John Birmingham is a master of good writing and funny lines. He has written a thousand stories, some true, some not so much. These are the best ones and they're so good, and so funny, there has been no barrel-scraping involved. Really, this book could have been much longer. The pieces contained within these pages run the gamut from the early felafel days to the shiny age we live in where Donald Trump is the President of the USA. And it does not shy away from the greatest controversy of our age: potato cake vs potato scallop. These hilarious pieces cover a wide range of topics from food to fitness and politics to pork, in all its glories. And, of course, fashion. Ever the equal opportunist, John Birmingham skewers them all. Sales Points John Birmingham has 60,000 twitter followers and a devoted blog following.

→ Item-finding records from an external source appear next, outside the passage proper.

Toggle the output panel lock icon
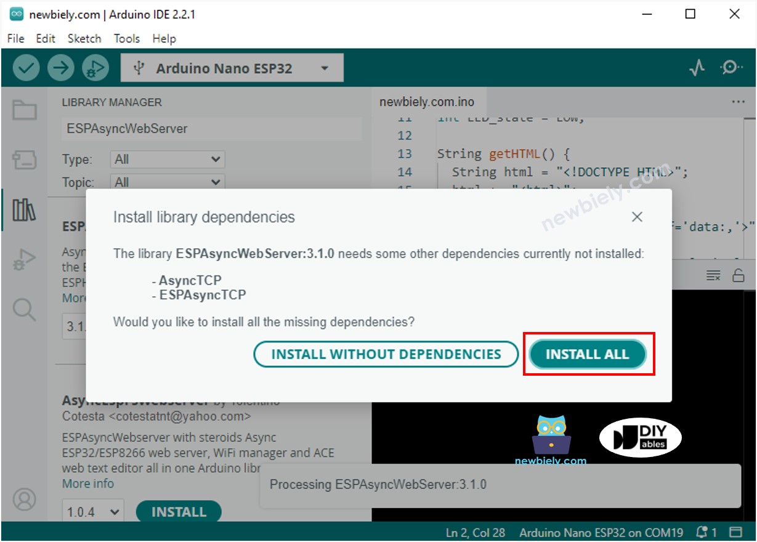Image resolution: width=757 pixels, height=542 pixels. (738, 275)
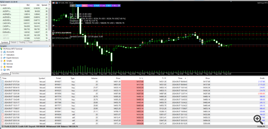Expand the Scripts tree node
The width and height of the screenshot is (268, 129).
point(1,61)
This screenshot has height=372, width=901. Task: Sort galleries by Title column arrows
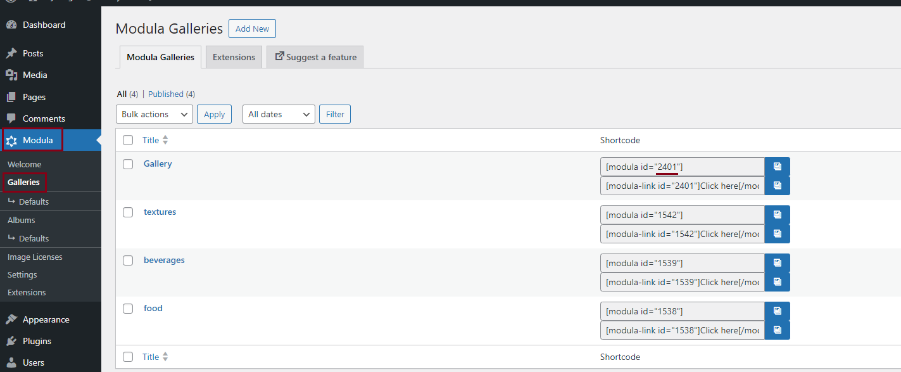165,140
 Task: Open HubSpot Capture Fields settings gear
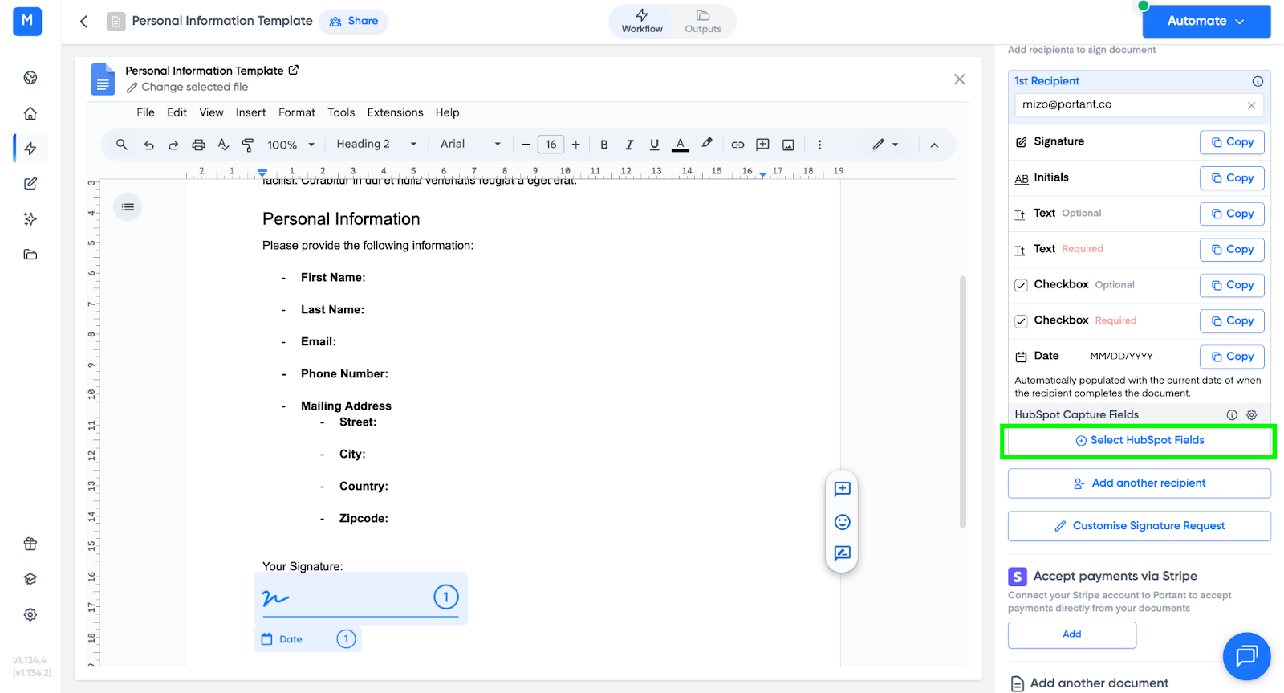click(x=1251, y=415)
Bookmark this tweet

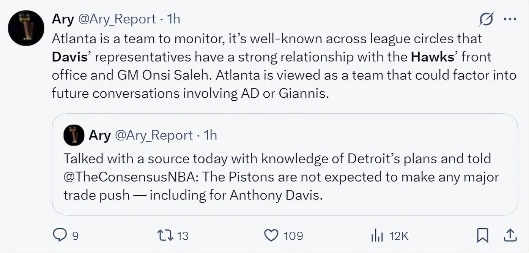click(x=482, y=236)
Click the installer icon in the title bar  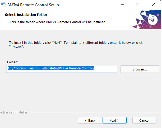click(3, 5)
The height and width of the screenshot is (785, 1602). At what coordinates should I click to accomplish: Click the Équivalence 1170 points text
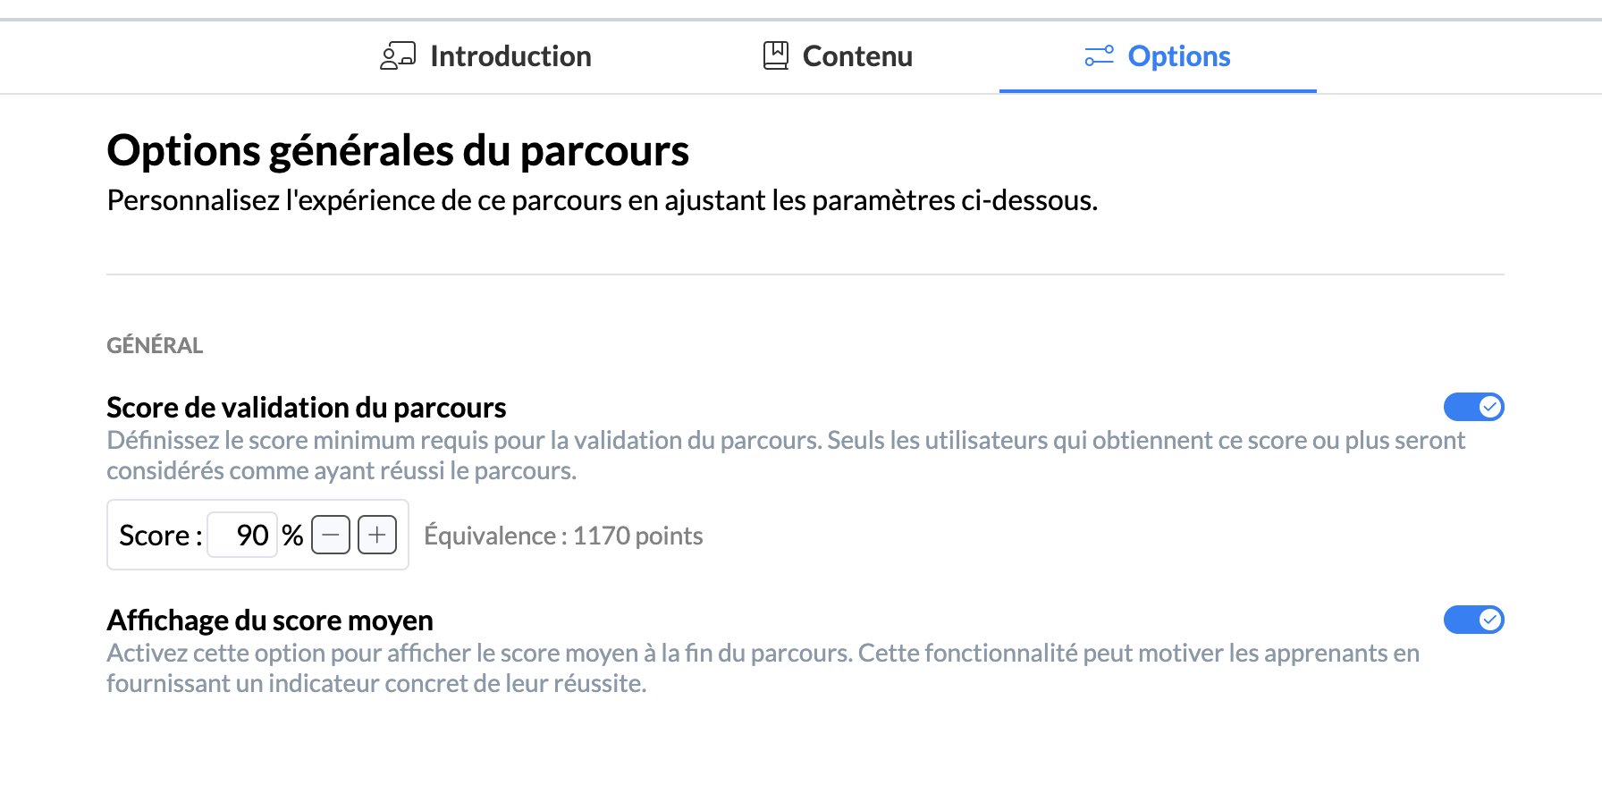pyautogui.click(x=563, y=536)
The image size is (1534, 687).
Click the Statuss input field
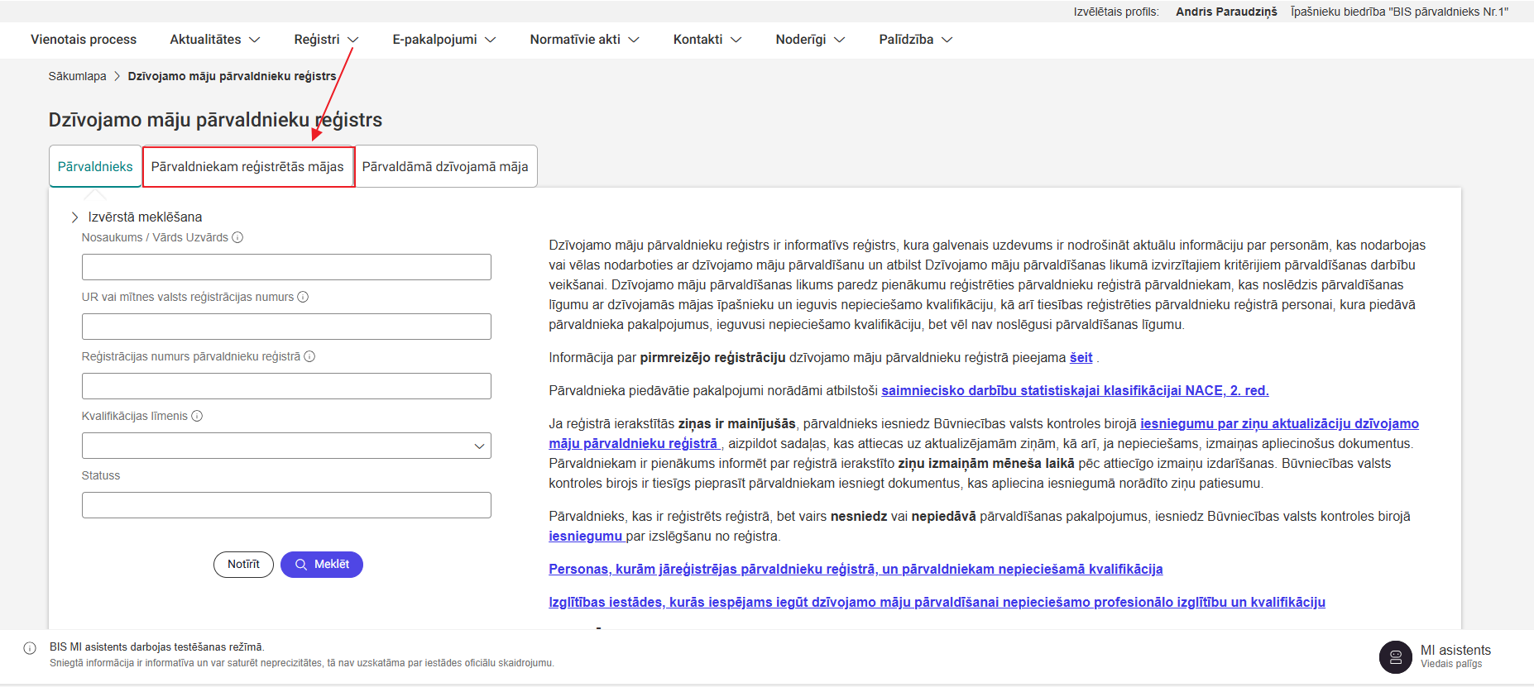tap(286, 505)
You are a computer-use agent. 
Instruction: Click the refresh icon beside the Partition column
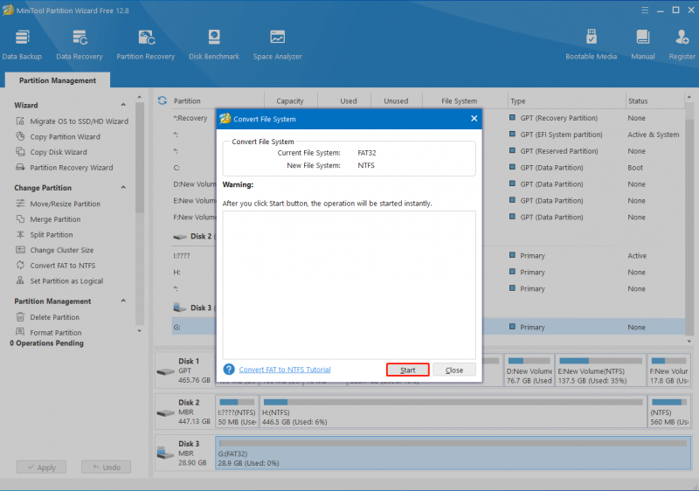pyautogui.click(x=163, y=100)
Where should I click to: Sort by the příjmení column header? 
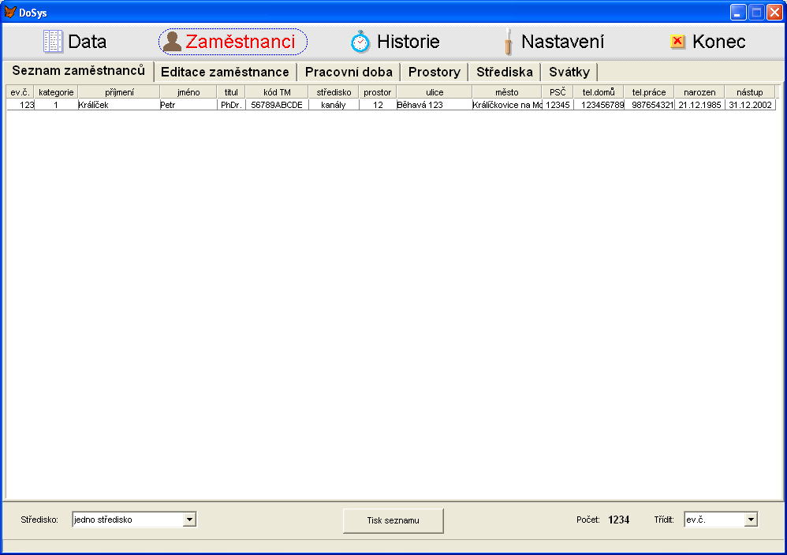coord(119,92)
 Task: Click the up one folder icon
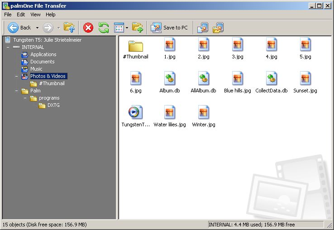[69, 28]
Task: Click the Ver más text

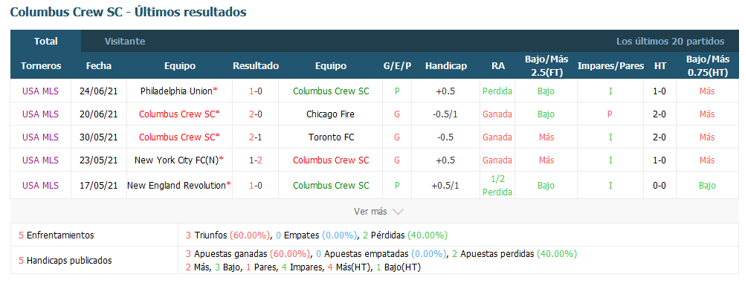Action: 370,212
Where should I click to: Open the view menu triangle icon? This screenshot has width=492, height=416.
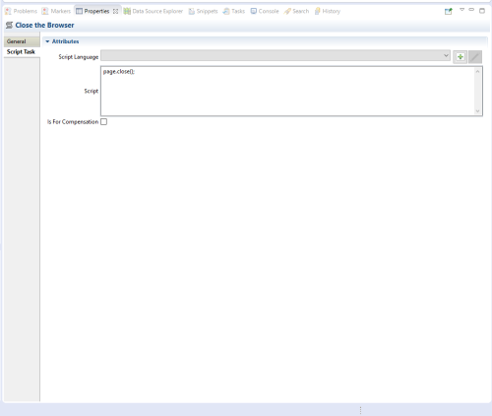tap(461, 10)
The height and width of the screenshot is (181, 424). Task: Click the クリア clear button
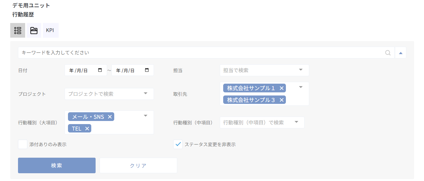click(x=138, y=165)
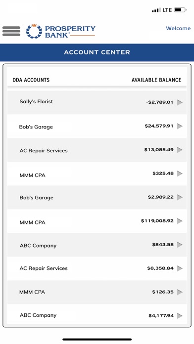
Task: Open arrow beside the $24,579.91 balance
Action: (x=180, y=126)
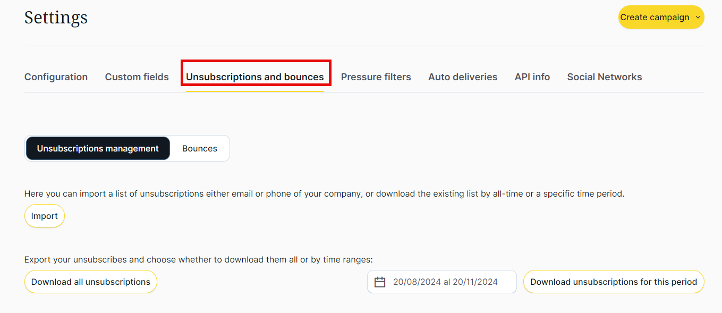Click the import unsubscriptions description text

coord(324,194)
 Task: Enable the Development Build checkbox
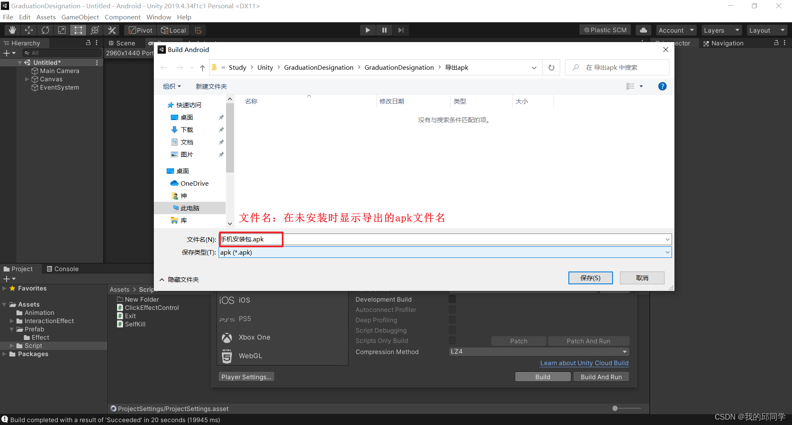tap(452, 299)
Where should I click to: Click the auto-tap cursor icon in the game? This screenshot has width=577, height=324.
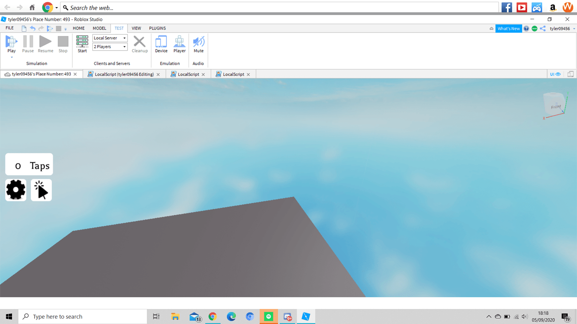click(x=41, y=190)
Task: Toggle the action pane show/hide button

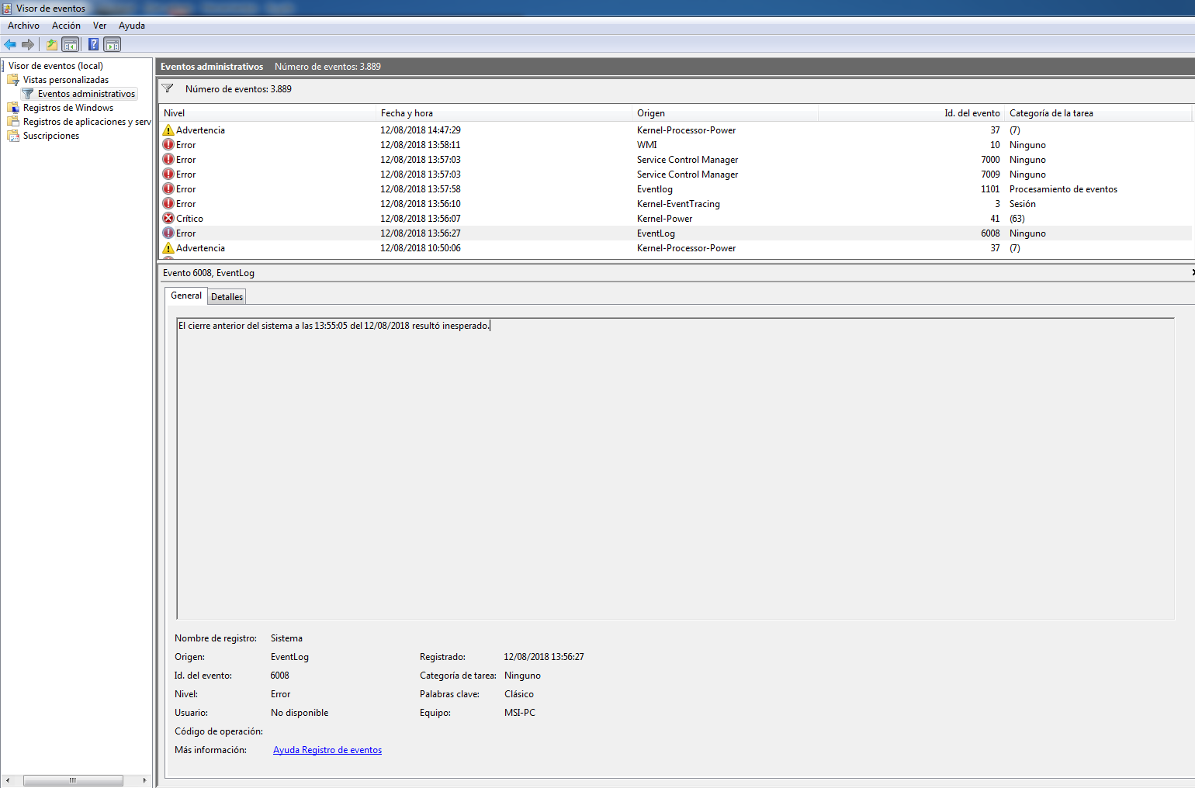Action: coord(113,44)
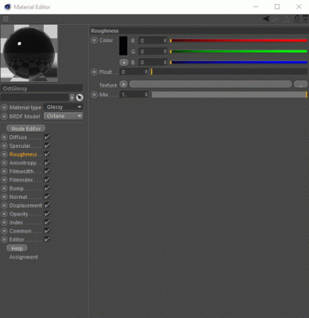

Local and International fans of John Birmingham's blog will jump on this hilarious collection. Extraordinarily diverse collection of pieces ends up being more than a sum of its parts. He can be politically-charged one minute and make observations about home life that will make readers grimace and guffaw at once. The book will appeal to Gen-X readers as well as those - older and younger - who are into Richard Glover, Benjamin Law, David Sedaris, Amy Schumer. Pieces are both timeless (yes to a '90s revival) and timely (imagine Paul Keating on the phone to Donald Trump). Quite a few of them will make you snort coffee through your nose from laughter. Really. The title 'Stranger Thingies' is inspired by the popular TV series Stranger Things, binge-watched by millions, but stands on its own.